(RECORDS FOR THIS TASK begins)

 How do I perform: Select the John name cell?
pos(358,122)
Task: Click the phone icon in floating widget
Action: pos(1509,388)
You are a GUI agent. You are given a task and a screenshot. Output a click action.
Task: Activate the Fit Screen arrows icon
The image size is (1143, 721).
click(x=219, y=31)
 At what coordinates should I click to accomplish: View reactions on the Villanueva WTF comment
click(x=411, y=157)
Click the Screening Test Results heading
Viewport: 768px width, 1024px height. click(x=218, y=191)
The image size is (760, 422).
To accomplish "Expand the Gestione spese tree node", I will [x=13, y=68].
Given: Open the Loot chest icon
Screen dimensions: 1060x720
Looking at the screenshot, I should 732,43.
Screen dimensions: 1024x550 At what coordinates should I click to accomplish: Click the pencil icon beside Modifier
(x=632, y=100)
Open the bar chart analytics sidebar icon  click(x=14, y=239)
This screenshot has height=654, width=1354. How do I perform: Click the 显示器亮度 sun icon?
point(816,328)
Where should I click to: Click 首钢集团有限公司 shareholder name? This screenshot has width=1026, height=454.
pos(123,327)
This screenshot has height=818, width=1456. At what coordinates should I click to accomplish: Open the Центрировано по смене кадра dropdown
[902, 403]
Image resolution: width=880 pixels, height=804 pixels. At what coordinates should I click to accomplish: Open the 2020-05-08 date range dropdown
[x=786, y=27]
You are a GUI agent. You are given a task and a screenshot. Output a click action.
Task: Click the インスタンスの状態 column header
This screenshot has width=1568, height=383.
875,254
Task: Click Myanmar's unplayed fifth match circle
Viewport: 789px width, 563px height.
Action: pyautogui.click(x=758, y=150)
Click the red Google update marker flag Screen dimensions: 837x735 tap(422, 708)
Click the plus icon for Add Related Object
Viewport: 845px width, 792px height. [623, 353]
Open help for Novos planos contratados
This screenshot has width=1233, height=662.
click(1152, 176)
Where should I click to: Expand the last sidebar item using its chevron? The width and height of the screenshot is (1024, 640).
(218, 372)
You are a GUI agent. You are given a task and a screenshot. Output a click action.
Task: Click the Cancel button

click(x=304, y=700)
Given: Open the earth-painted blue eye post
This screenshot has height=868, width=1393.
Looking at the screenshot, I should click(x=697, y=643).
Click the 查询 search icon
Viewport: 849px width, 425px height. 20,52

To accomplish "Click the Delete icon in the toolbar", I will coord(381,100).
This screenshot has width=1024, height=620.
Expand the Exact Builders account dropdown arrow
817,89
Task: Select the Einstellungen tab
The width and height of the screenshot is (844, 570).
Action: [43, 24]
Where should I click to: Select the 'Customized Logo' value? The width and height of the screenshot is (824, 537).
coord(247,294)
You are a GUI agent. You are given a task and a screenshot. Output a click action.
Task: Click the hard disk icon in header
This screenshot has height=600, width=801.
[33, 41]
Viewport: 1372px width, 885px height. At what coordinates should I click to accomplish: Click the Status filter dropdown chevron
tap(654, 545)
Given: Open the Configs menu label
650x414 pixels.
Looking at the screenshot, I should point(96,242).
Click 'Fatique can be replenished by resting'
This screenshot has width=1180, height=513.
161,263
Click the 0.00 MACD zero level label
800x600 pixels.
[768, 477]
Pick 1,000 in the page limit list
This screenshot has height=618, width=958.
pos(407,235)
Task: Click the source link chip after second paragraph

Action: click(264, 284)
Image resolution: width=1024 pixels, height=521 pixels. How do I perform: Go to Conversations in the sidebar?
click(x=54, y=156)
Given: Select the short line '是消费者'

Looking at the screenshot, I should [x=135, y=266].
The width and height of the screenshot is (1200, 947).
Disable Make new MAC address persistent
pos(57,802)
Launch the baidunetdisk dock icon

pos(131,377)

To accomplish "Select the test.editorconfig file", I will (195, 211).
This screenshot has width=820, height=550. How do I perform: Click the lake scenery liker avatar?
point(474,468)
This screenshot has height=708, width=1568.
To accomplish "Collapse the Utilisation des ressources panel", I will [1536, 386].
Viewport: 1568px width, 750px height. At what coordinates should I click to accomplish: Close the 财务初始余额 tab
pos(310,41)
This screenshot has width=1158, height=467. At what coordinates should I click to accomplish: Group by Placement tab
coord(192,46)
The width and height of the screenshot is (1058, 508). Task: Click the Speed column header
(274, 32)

(RECORDS FOR THIS TASK ends)

TASK TO COMPLETE> Figure out how many lines of the data above include "will", then give the number and nothing more.

REPLY TO THE TASK> 4